Malta Hotels and Restaurants Association calls for plan to live with COVID19

The Malta Hotels and Restaurants Association (MHRA) in reaction to new restrictions targeting the hospitality sector announced today by Deputy Prime Minister Chris Fearne, states that “the festive season was the one chance we had to recoup some of the losses suffered earlier in the year but we’re now in a situation of great uncertainty”. Indeed, the loss of income over this period is about more than just the festive season, it is about surviving the winter months.

MHRA asserts that the hospitality sector over the past two years ended up as the main target and victim of the pandemic related control measures, and now once again is being caught amid a pattern of waiting to see how virulent the Omicron variant is. MHRA President Tony Zahra states that, “The industry is trying to keep its head above water now we are kind of in limbo at the minute.” Mr Zahra adds MHRA members understand the importance to adhere to public health advice but are concerned of the impact on the industry of measures that are announced at the last minute. We are allowed to be open, but the authorities are telling people to cut back on going out. Significantly, it is important that we avoid a situation of ongoing, rolling closures of hospitality for as long as the pandemic persists. This is soul destroying for businesses and for our teams and the many communities across the country that rely so heavily on tourism at a time when they are already struggling, with events cancelled and occupancy levels at near all-time lows.”

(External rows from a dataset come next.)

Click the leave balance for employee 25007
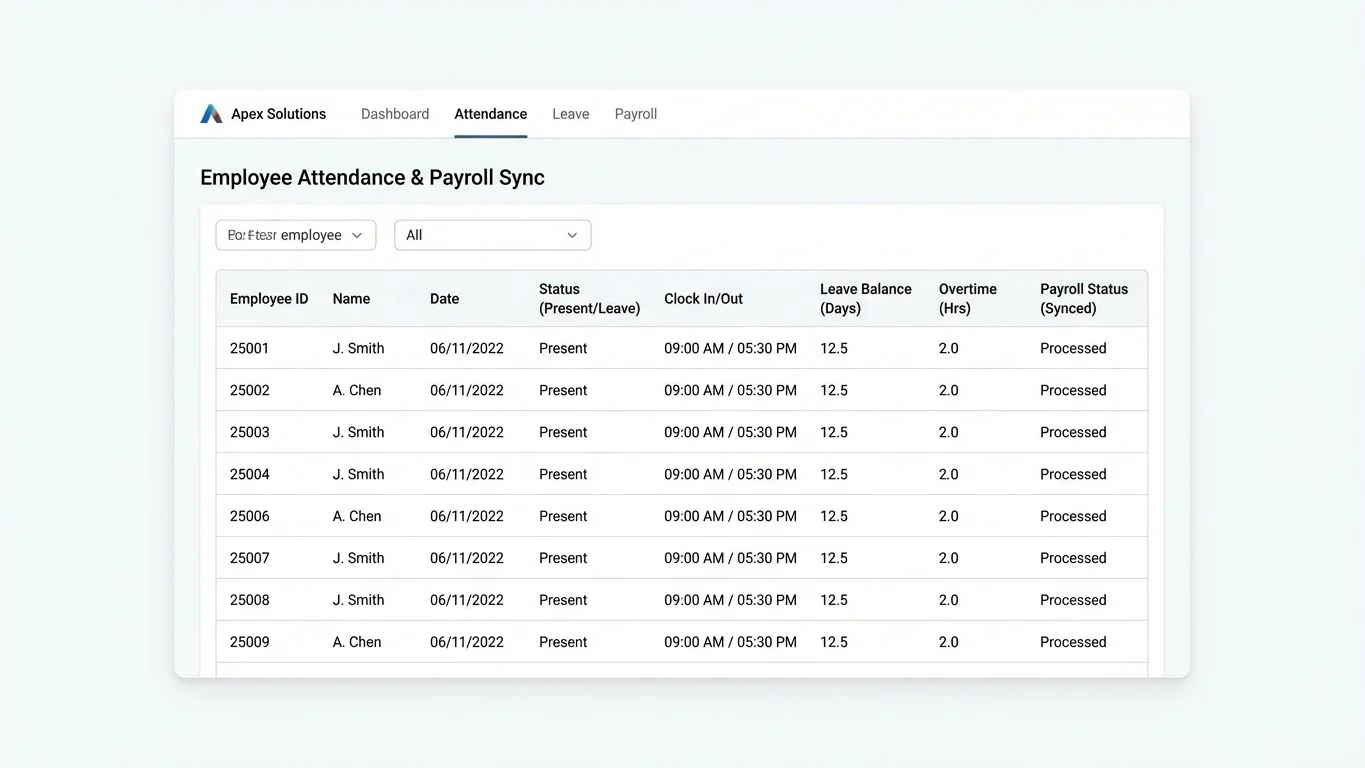 click(x=833, y=558)
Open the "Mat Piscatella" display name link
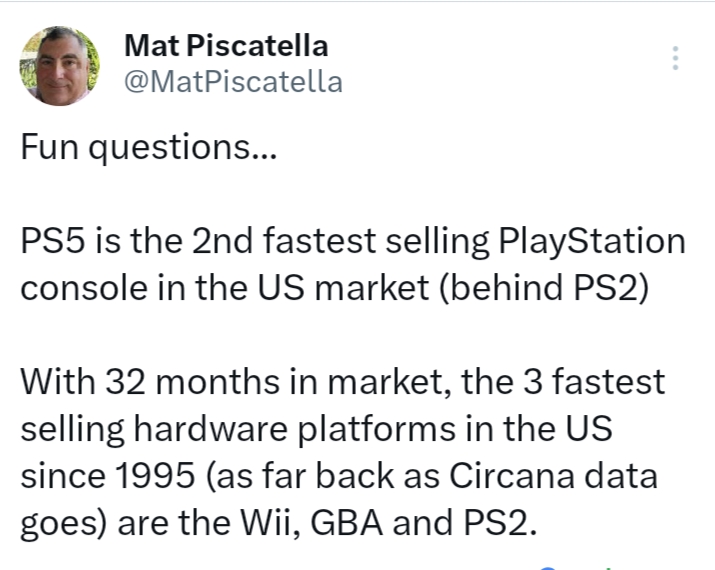This screenshot has height=570, width=715. pyautogui.click(x=225, y=45)
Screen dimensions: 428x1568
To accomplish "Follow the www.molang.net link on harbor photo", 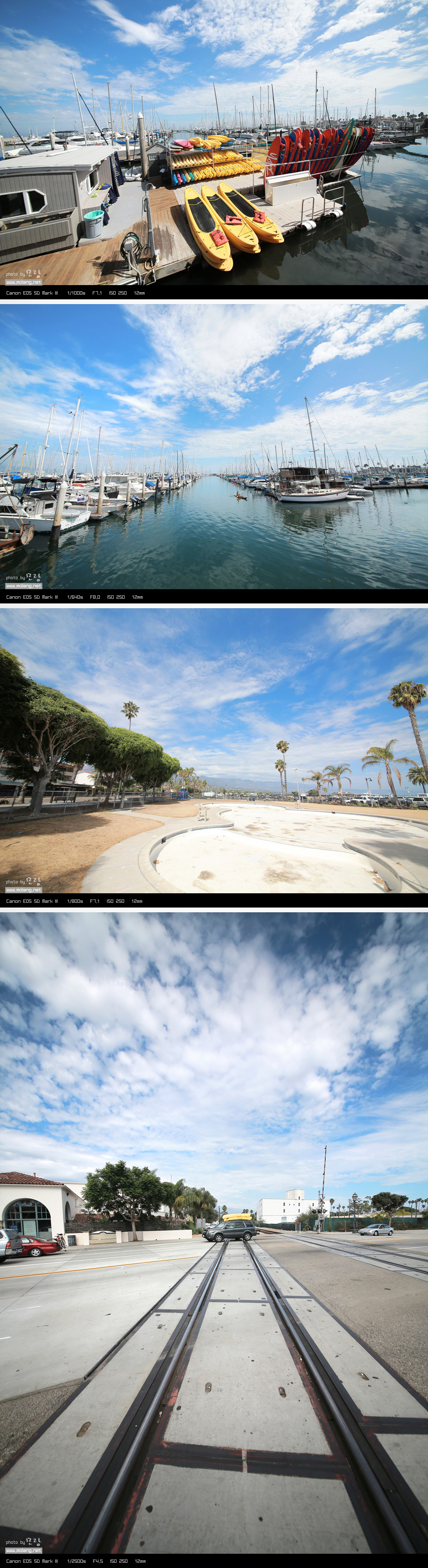I will click(24, 586).
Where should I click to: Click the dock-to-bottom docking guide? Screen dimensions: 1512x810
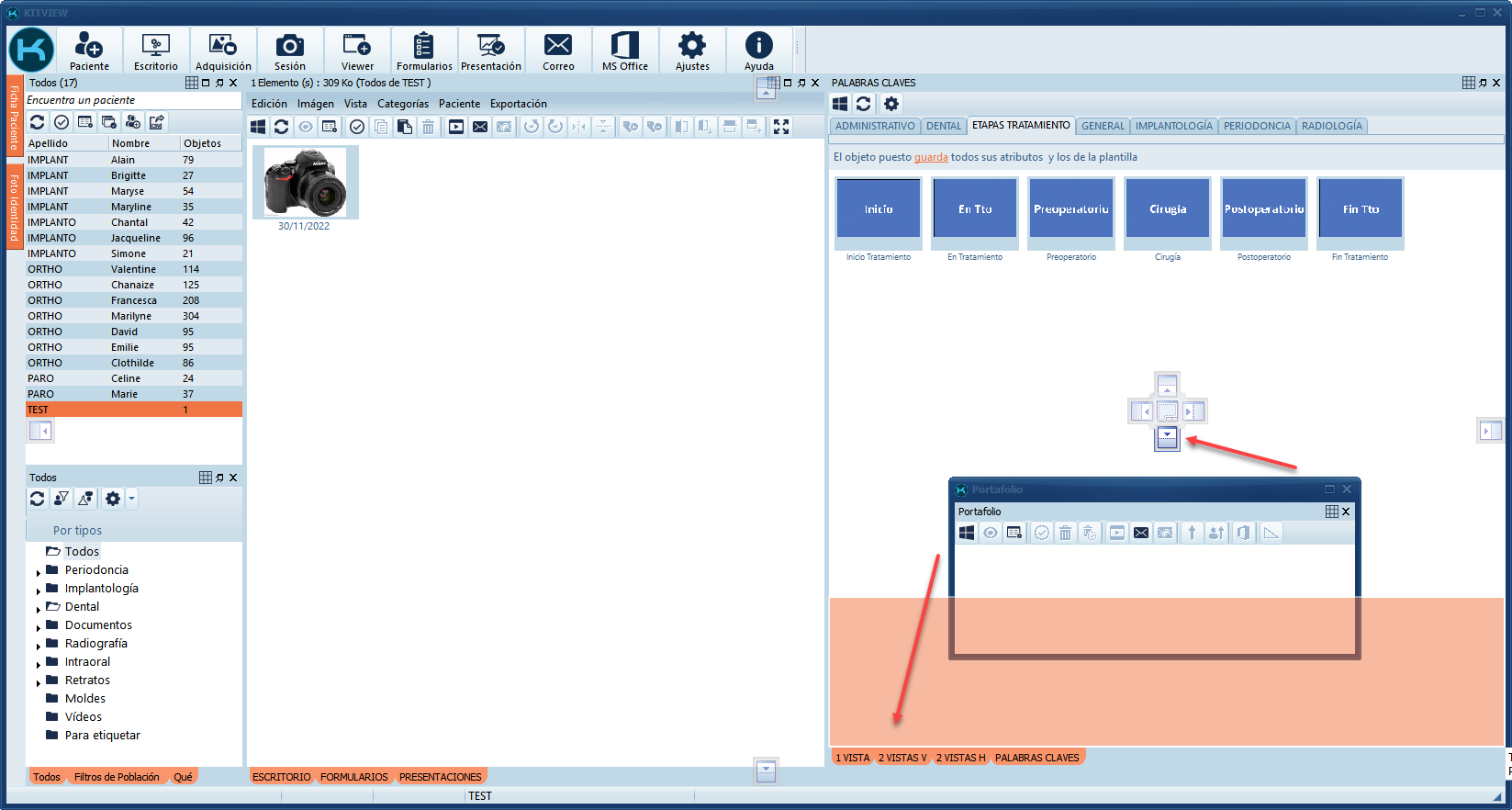[x=1167, y=438]
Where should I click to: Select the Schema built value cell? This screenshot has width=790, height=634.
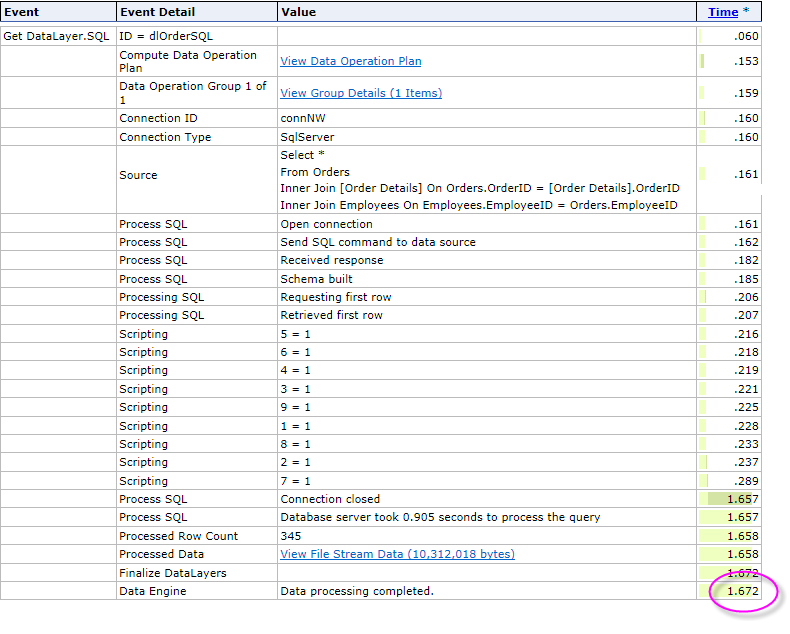tap(316, 279)
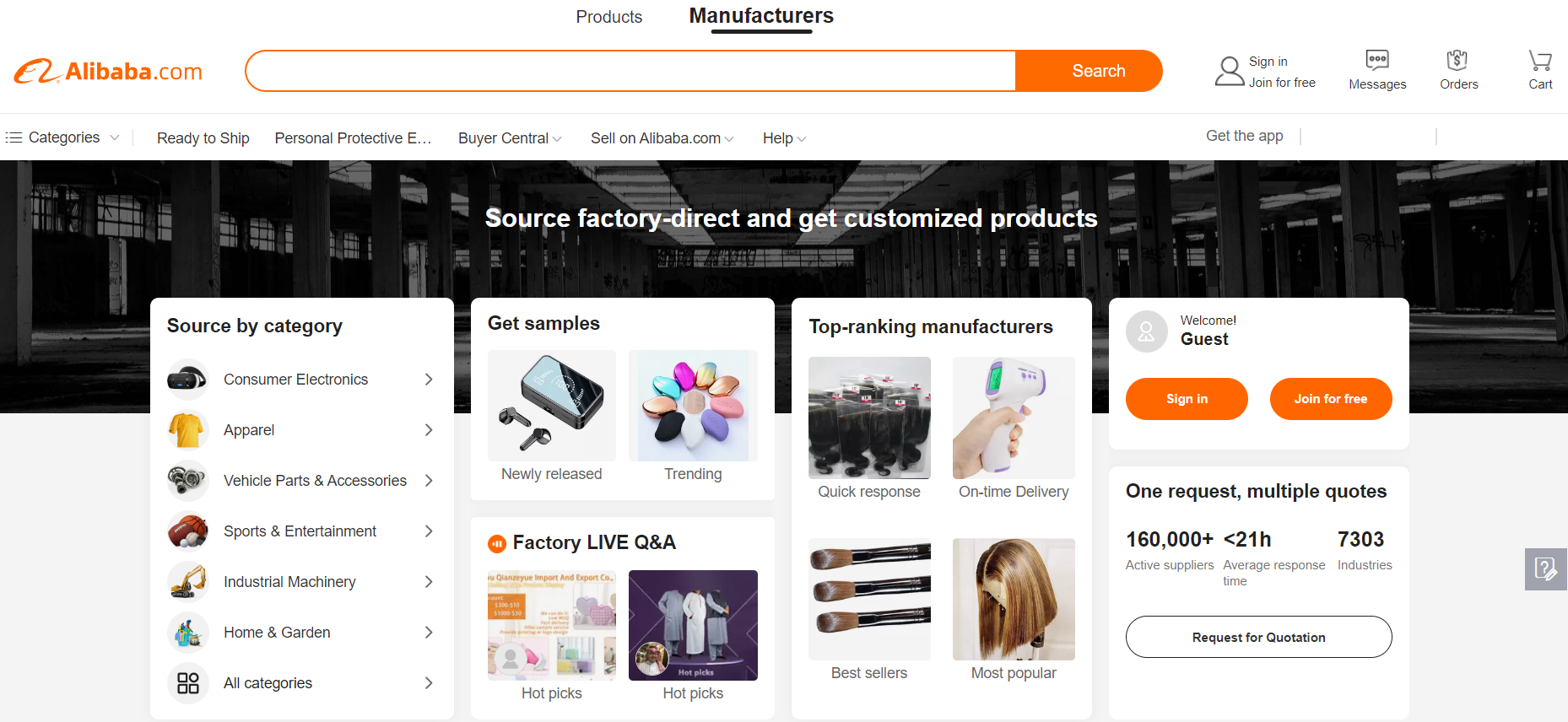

MHRA therefore is not only calling upon Government to intervene with an emergency hospitality support package which reflects the current extraordinary situation but also asserts that as a sector and as a country we need better engagement on what the plan for living with this virus will be going forward.

MHRA asserts that as many hospitality businesses have been working to reconfigure and establish their operations into very safe environments in line with existing protocols, any additional restrictive measures need to be taken into consideration of their impact on the going concern of the business. Once safety protocols are in place what needs to be done is rigorous enforcement by the relevant authorities and accordingly allow these businesses to continue to trade. MHRA recognizes that there are no easy solutions but stands as always, ready able and willing to engage with Government on a plan for the economic survival of many thousands engaged in the hospitality industry.